If it’s all electronic ephemera, what makes Bitcoin worth anything? Bitcoin is maintained by a massive, multi-million-computer-strong distributed network of “miners” working to make sure that Bitcoins can’t be duplicated or counterfeited, and that transactions cannot be reversed (so you can’t use the same Bitcoin twice). There is a finite number of Bitcoins made available for circulation with a very small decay due to fees (paid in Bitcoins) for processing Bitcoin transactions.

Unlike fiat currency (money declared legal tender by government), there is no organization with guns, an army, or a flag (like a nation-state or Wal-Mart) to back up Bitcoin as a medium of exchange, nor is there an inherently valuable material, like gold, to act as a standard. Instead it relies on people to use it as a mechanism for exchange based on its security and scarcity, a strategy common to all cryptocurrencies.

Cryptocurrencies are a whole family of digital currencies, all based on Bitcoin with only minor variations. For example, Dogecoin, named after the shiba inu meme, uses a different algorithm to secure the underlying data. Despite being very similar to Bitcoin, Dogecoin managed to capture enough exchange value of its own to fund the Jamaican bobsled team for the Sochi Olympics. There are many others, notably Zerocoin which, unlike Bitcoin, is anonymous rather than pseudonymous (which I assure you is not a Harry Potter spell—I checked).

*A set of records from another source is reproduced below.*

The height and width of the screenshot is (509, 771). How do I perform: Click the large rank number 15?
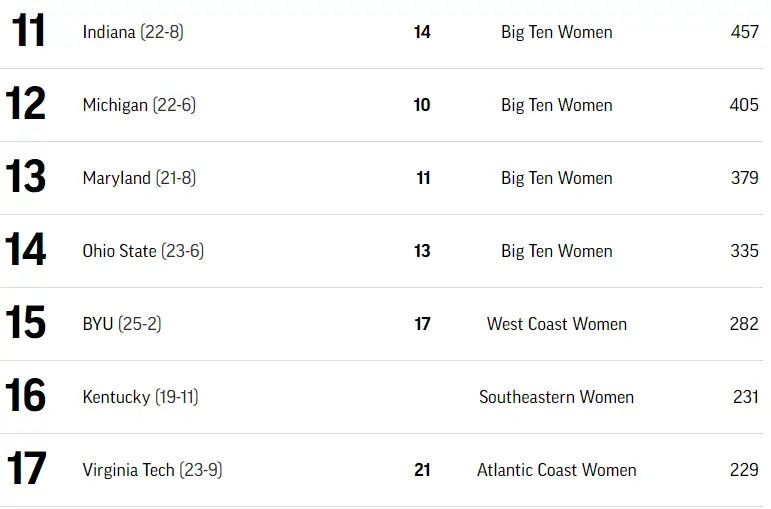point(26,324)
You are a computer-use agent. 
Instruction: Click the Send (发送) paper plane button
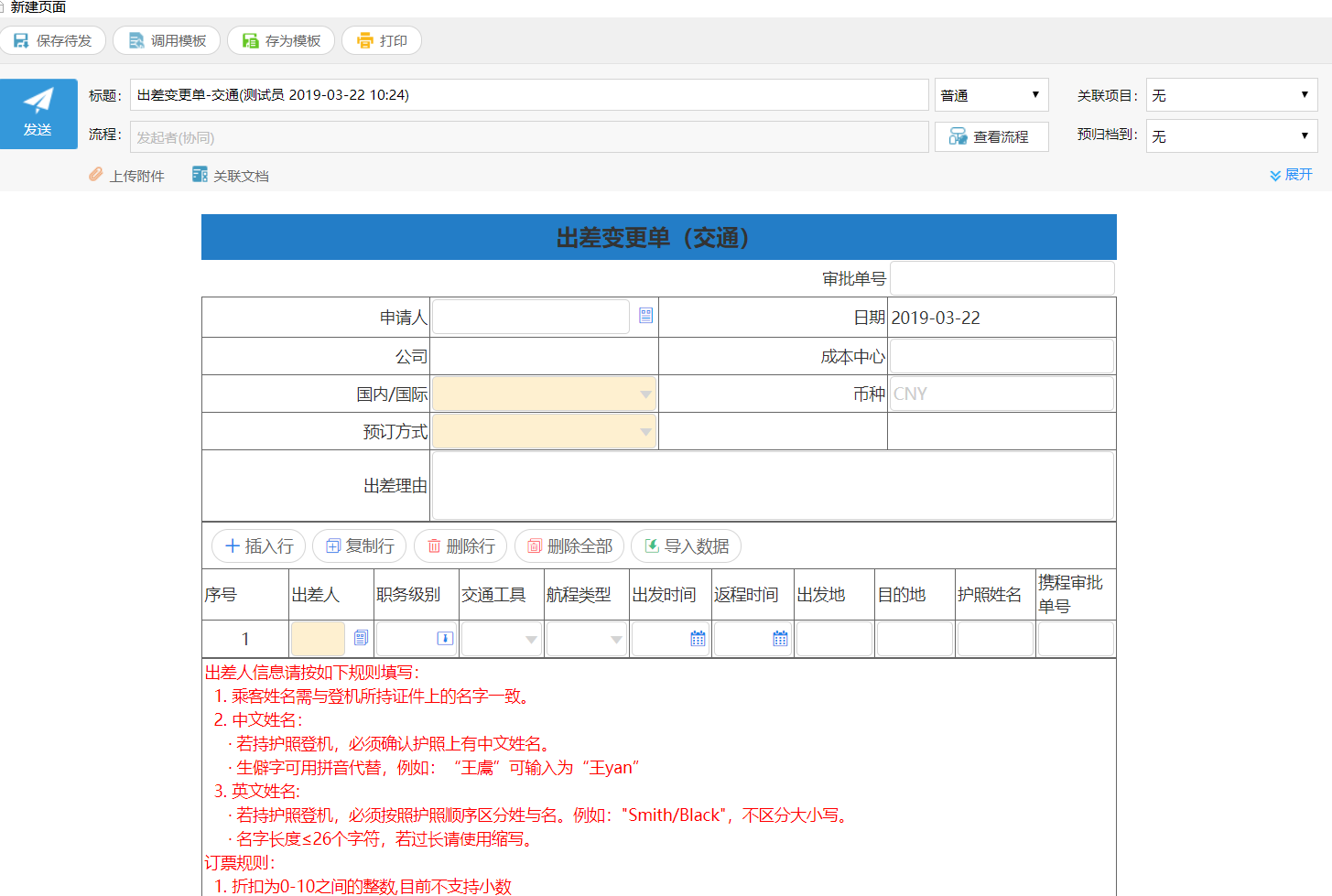point(38,113)
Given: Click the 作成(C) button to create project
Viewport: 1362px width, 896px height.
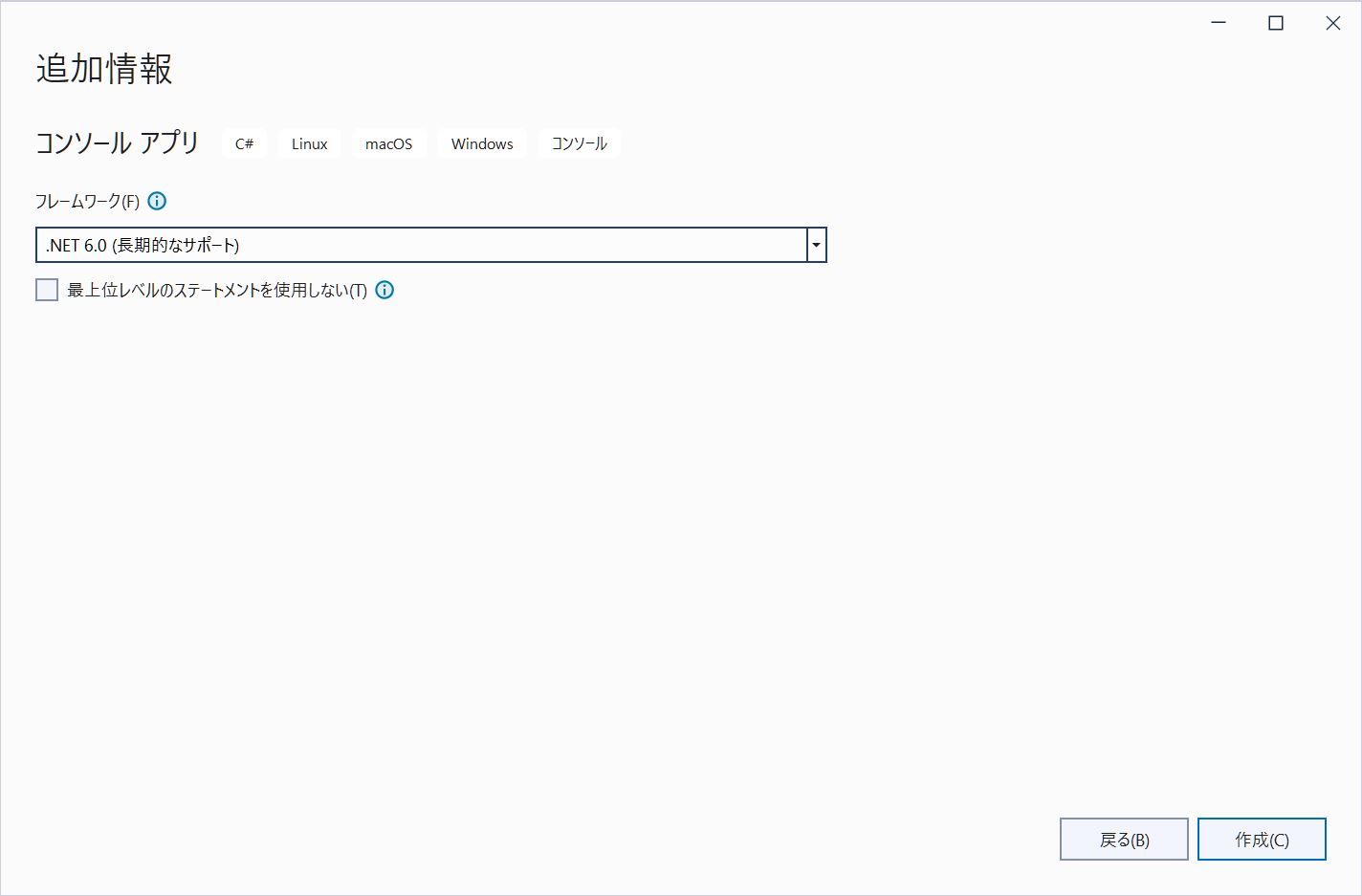Looking at the screenshot, I should click(x=1262, y=839).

All this alternative currency stuff might seem super dodgy. This is really a matter of perspective. Bitcoin is quite new, and while it has gained a lot of traction in the last couple of years, it’s not mainstream yet. Many people, including some who are paid truly obscene amounts of money by established financial firms to do so, are predicting that Bitcoin will crash and burn either from a technical flaw in the system, or from the social factors in how the system is used. That said, some major investment firms, including Andreessen-Horowitz, have invested American dollars in cryptocurrency-related start-ups. Some retailers, like Overstock.com and TigerDirect, have started taking them as payment. Regulatory bodies in Europe and the U.S. have made disapproving noises about cryptocurrencies or have taken steps to dissuade users, but no government has banned them outright*. Is Bitcoin itself actually illegal? Not in Canada—at least, not yet.

*UPDATE: As of Feb. 7, 2014, the Central Bank of the Russian Federation announced that it has banned Bitcoin, forbidding it as a method of payment. Russia isn’t the first country to take steps to prevent Bitcoin use, but this is unprecedented in its severity.

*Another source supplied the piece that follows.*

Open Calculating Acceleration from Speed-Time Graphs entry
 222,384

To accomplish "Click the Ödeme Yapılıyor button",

The U.S. National Security Agency has to have cracked this thing wide open by now, right? It’s unlikely. Without going into the math (it involves exponents!) the computational power necessary to “crack” Bitcoin is likely outside the reach of even the NSA, or any other organization. Moreover, it’s unlikely that anyone actually using Bitcoin would attempt to crack it, as success means a total collapse of the system, and the loss of its value; however, Bitcoins can still be stolen and used fraudulently. It’s really a lot like cash in that respect, except your kooky aunt could fit a lot more in Bitcoins under her mattress, since they can be accessed via her laptop.

For those of us who don’t have an Erdős number, Bitcoin seems like something from the future, like a naked Arnold Schwartzenegger demanding your clothes. Cryptocurrencies will certainly exist in one form or another for the foreseeable future—they’re convenient, accessible, affordable and, perhaps most importantly, difficult for states to trace, seize, or control. Whether they hit the mainstream depends largely on if the mainstream can find profit in them. The network of trust model we’ve depended on for over a century, online and off, is rickety, inefficient, and rife with bugs. It seems fitting that on the 20th anniversary of the commercial web, we are being faced with a new innovation that could be just as disruptive.